Nigeria’s chronic electricity shortage continues to impose heavy structural costs on its economy, with nearly 70% of businesses relying on self-generated power, according to the African Development Bank (African Development Bank). The finding underscores one of the country’s most persistent infrastructure failures and highlights how unreliable grid supply is reshaping corporate operating models.
Despite being Africa’s largest economy, Nigeria still struggles with an underperforming national grid that delivers inconsistent electricity to homes and industries. Frequent outages and low generation capacity have forced firms from small retailers to large manufacturers to depend on diesel and petrol generators as their primary or backup energy source.
Economists say this reliance has become a hidden tax on productivity.
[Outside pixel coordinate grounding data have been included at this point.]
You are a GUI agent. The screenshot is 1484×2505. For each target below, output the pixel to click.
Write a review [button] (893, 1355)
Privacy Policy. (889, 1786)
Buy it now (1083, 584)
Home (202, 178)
Generator power is significantly more expensive than grid electricity, with fuel costs, maintenance, and logistics eroding margins across sectors. For manufacturing firms in particular, energy expenses can account for a disproportionately high share of total operating costs, reducing competitiveness both locally and in export markets.
The AfDB warns that the situation is also discouraging investment. High energy uncertainty increases risk premiums for foreign and domestic investors, particularly in energy-intensive sectors such as cement, agro-processing, and textiles. Over time, this has contributed to deindustrialisation pressures, as some firms scale down or relocate production to more reliable power markets in West Africa and beyond.
Analysts note that Nigeria’s power challenge is not only about generation capacity but also transmission bottlenecks and distribution inefficiencies. Even when electricity is produced, significant losses occur before it reaches end users due to ageing infrastructure and technical constraints.
Policy responses have included partial privatisation of the power sector, tariff adjustments, and increased private investment in off-grid and renewable solutions. However, progress has been slow, and the generator economy remains deeply embedded in business operations.
The broader macroeconomic implication is clear: energy inefficiency continues to weigh on Nigeria’s growth potential. Until reliable grid power becomes widely available, businesses will remain locked into high-cost self-generation, limiting productivity gains and industrial expansion.
For policymakers, the AfDB’s assessment reinforces the urgency of structural reform in the power sector, not just to improve supply, but to restore confidence in Nigeria’s long-term industrial trajectory.